A patient types "left chest pain" into ChatGPT. A defendant asks Perplexity "how to contest an unfair dismissal." A taxpayer asks Gemini about "tax optimization for a real estate LLC." In all three cases, the quality of the answer can have direct consequences on the person's health, freedom, or finances.
Google calls these topics YMYL: Your Money Your Life. Content whose inaccuracy can cause real harm. And this framework, designed for traditional search results, has become even more critical with AI engines.
AI engines don't just list links. They synthesize, rephrase, and sometimes hallucinate. In a YMYL domain, a hallucination isn't an inconvenience — it's a danger. That's precisely why AI engines apply reinforced credibility filters on these topics.
Good news for regulated professions: lawyers, doctors, accountants, architects, and notaries have a considerable natural advantage. Their degrees, professional registrations, and ethical frameworks are exactly the signals AI engines look for to validate a YMYL source.

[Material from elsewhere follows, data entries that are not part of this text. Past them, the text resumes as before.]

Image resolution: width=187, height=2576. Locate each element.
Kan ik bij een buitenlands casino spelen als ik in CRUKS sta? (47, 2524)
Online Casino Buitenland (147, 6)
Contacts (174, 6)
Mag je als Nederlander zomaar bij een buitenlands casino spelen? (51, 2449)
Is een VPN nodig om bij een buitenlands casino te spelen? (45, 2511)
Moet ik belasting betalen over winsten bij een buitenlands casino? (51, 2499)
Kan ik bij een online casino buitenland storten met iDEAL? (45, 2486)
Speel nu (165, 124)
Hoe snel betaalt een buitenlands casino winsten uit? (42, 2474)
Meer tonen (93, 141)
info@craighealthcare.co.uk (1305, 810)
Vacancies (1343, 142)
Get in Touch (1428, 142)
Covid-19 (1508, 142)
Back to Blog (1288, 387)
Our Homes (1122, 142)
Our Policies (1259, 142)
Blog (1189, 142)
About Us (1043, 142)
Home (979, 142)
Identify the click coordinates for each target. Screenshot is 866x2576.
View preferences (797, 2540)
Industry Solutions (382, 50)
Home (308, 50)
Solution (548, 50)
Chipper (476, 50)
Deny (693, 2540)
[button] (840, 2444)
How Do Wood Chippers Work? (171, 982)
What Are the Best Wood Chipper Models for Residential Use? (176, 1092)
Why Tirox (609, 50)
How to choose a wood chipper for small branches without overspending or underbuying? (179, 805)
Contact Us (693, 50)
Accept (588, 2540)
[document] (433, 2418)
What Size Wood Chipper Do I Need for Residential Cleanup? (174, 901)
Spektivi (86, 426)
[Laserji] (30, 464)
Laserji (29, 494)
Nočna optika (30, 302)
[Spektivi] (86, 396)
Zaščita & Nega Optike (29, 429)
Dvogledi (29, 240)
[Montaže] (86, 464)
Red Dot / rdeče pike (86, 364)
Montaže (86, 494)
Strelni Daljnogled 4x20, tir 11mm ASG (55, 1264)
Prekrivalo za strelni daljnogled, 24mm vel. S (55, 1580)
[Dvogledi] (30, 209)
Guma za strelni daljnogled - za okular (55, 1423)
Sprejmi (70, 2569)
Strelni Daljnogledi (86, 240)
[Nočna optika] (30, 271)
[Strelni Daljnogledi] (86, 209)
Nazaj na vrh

YMYL: why it's the most demanding terrain for AI
What exactly is YMYL?
YMYL (Your Money Your Life) is a classification defined by Google in its Search Quality Rater Guidelines. It designates topics whose content can significantly affect:
- Health: symptoms, diagnoses, treatments, medications, mental health
- Financial security: investments, taxes, insurance, loans, retirement
- Legal security: rights, procedures, contracts, disputes, criminal law
- Physical safety: safety advice, emergency situations
- Social well-being: civic information, elections, public services
For these topics, Google requires a higher level of evidence. Quality Raters are instructed to systematically verify the author's credentials, the source's reliability, and compliance with professional consensus.
Why AI engines are even stricter on YMYL
AI engines have an additional problem compared to Google: they don't just recommend links, they generate answers. When ChatGPT synthesizes medical, legal, or financial information, it implicitly stakes its credibility. An error isn't a bad ranking in a list of results. It's false information presented as fact.
This is why RAG systems (Retrieval-Augmented Generation) apply reinforced filters on YMYL queries:
- More restrictive source selection. AI engines favor institutional sources, identified professional sites, and reference publications. An anonymous blog about employment law will be ignored in favor of a law firm's website with a named author and bar registration.
- Enhanced cross-verification. On a medical query, AI engines triangulate more: they look for convergence between multiple reliable sources before formulating an answer. Isolated information, even if correct, is less likely to be cited.
- Systematic disclaimers. ChatGPT, Gemini, and Perplexity add disclaimers on YMYL topics ("consult a healthcare professional," "this does not constitute legal advice"). But they still cite sources, and those sources are the ones that pass the credibility filter.
→E-E-A-T and AI: Google and ChatGPT want the same proof
The natural advantage of regulated professions
Regulated professions (lawyers, doctors, certified accountants, architects, notaries, pharmacists) possess an asset that most content creators lack: verifiable expertise proof by default.
E-E-A-T signals built into regulated professions
Every regulated professional naturally has:
- A state-recognized degree. Medical doctorate, bar exam, CPA certification. These are verifiable credentials that AI engines can validate.
- Professional registration. Medical board, bar association, accounting board. These registrations are public databases that retrieval systems can cross-reference.
- An ethical framework. The obligation of competence, continuing education, and professional liability constitutes a Trustworthiness signal that AI engines value.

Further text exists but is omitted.